Paulo Silas 03/08/2016E se você se desse conta que ao acordar está morto? E se você descobrisse que os vivos não cumpriram com o que foi estipulado de acordo com sua última manifestação de vontade? E se constatasse que seu corpo havia sido contrabandeado, tendo retomado a consciência numa sala escura, mergulhado em formol, dentro de uma universidade, a fim de servir como aula prática para os estudantes? É a reunião de tais constatações pelo protagonista do livro (o morto não morto) que dá o mote da obra.
No entanto, é válido pontuar que a história retratada possui um enfoque mais profundo, estando este escondido de modo explícito nas linhas do romance. Diz-se assim diante do fato de que o romance alterna em seus capítulos com três diferentes abordagens. Numa destas, trata-se dos pensamentos e proezas do cadáver ambulante, onde constam reflexões sobre a vida, sobre a morte, além de sobre o que o protagonista observa enquanto se finge de morto. Em outra, há a exposição do que ocorre na parte acadêmica do campus, narrando conversas e reuniões entre os professores, reitor e acerca dos meandros da parte administrativa da universidade. Por fim, expõe-se também o cenário vivenciado pelos estudantes, principalmente com a narrativa de conversas entre insurgentes que se opõem ao regime imposto pela universidade, reflexo explícito do regime autoritário vivenciado à época em que se passa a história. E é justamente em tal ponto que se situa o outro cerne da história: uma exposição crítica da ditadura militar existente, já que o romance se dá no período em que tal regime autoritário se fez presente no Brasil.
É um livro curto e narrado num estilo próprio. As alternâncias de cenários de um modo singular são característicos da narrativa. A história diverte, servindo o humor presente no enredo como uma roupagem para cobrir levemente a outra mensagem que se busca transmitir. Enquanto o cadáver que se vê vivo novamente questiona o fato de ter sido contrabandeado para que um bando de estudantes o retalhassem de forma desrespeitosa (sua ordem enquanto em vida foi no sentido de que o corpo fosse doado para o Hospital das Clínicas, não para a universidade), a tensão existente no âmbito acadêmico aumenta largamente (ordem x liberdade / corpo docente e administrativo x corpo estudantil / repressão x respeito), sendo possível acompanhar inclusive o estopim de tudo isso quando da eclosão do grito de basta pelos estudantes. A violência estatal mostra as suas garras.
É nesta linha que o romance se situa e se desenvolve. Vale conferir!

◇ ◇ ◇ ◇ ◇ ◇ ◇

▶ Exercício:
Transcreva, sem nenhuma alteração, a parte da resenha acima que vai de "Paulo Silas 03/08/2016E" a "mote da obra.".

▶ Dados fornecidos:
◇ ◇ ◇ ◇ ◇ ◇ ◇

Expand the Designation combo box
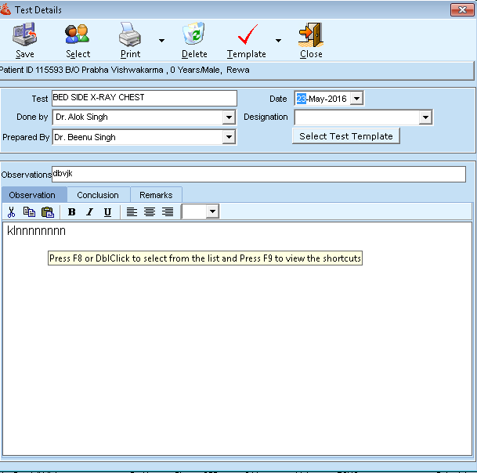The image size is (477, 473). 425,117
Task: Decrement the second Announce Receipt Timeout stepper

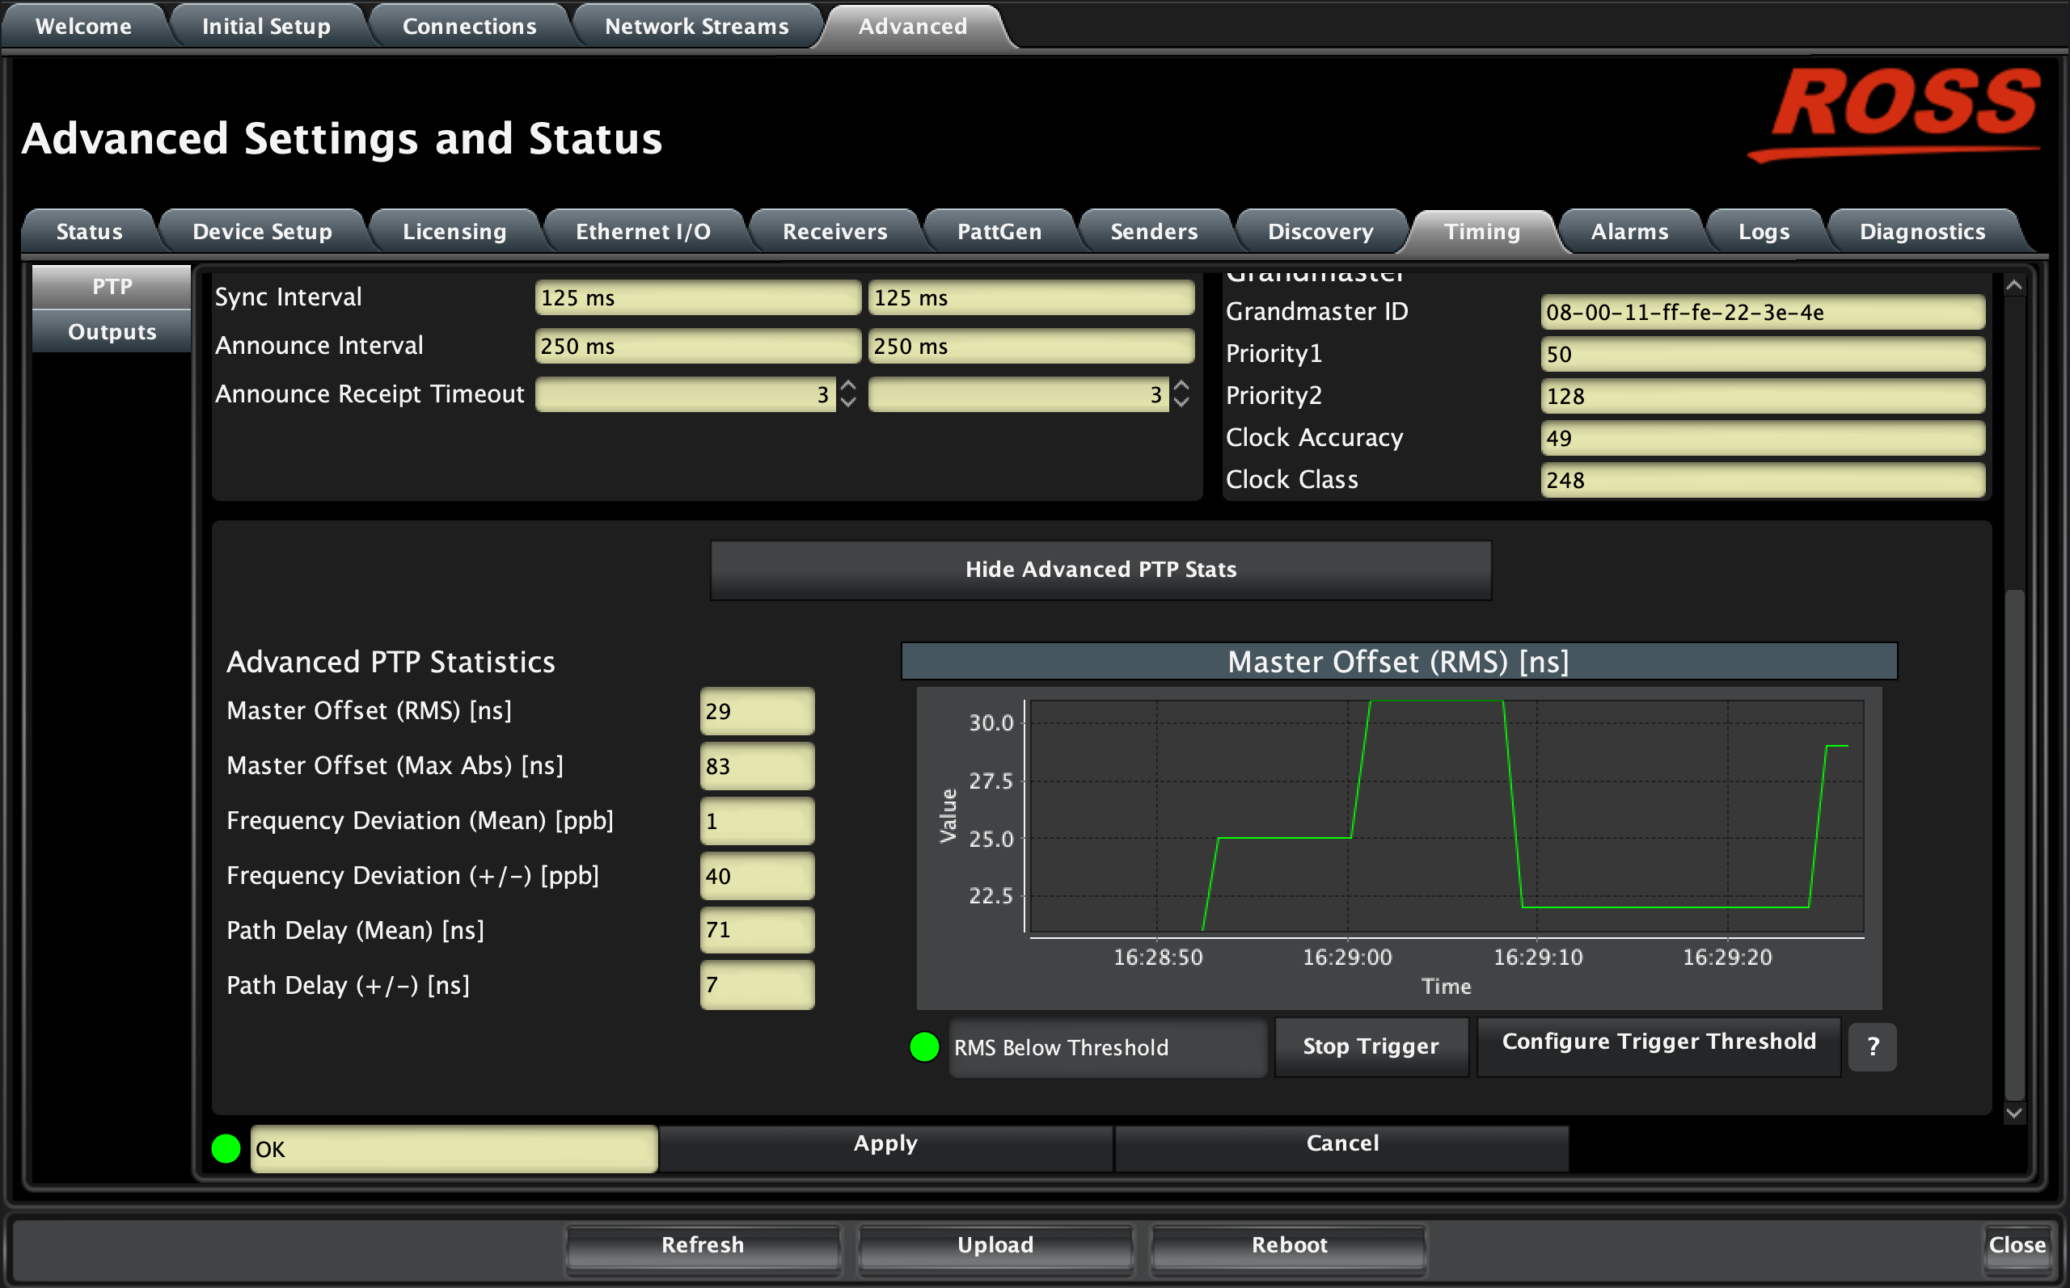Action: 1180,402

◇ ◇ ◇ ◇ ◇ ◇ ◇

▶ Sua resposta:
Paulo Silas 03/08/2016E se você se desse conta que ao acordar está morto? E se você descobrisse que os vivos não cumpriram com o que foi estipulado de acordo com sua última manifestação de vontade? E se constatasse que seu corpo havia sido contrabandeado, tendo retomado a consciência numa sala escura, mergulhado em formol, dentro de uma universidade, a fim de servir como aula prática para os estudantes? É a reunião de tais constatações pelo protagonista do livro (o morto não morto) que dá o mote da obra.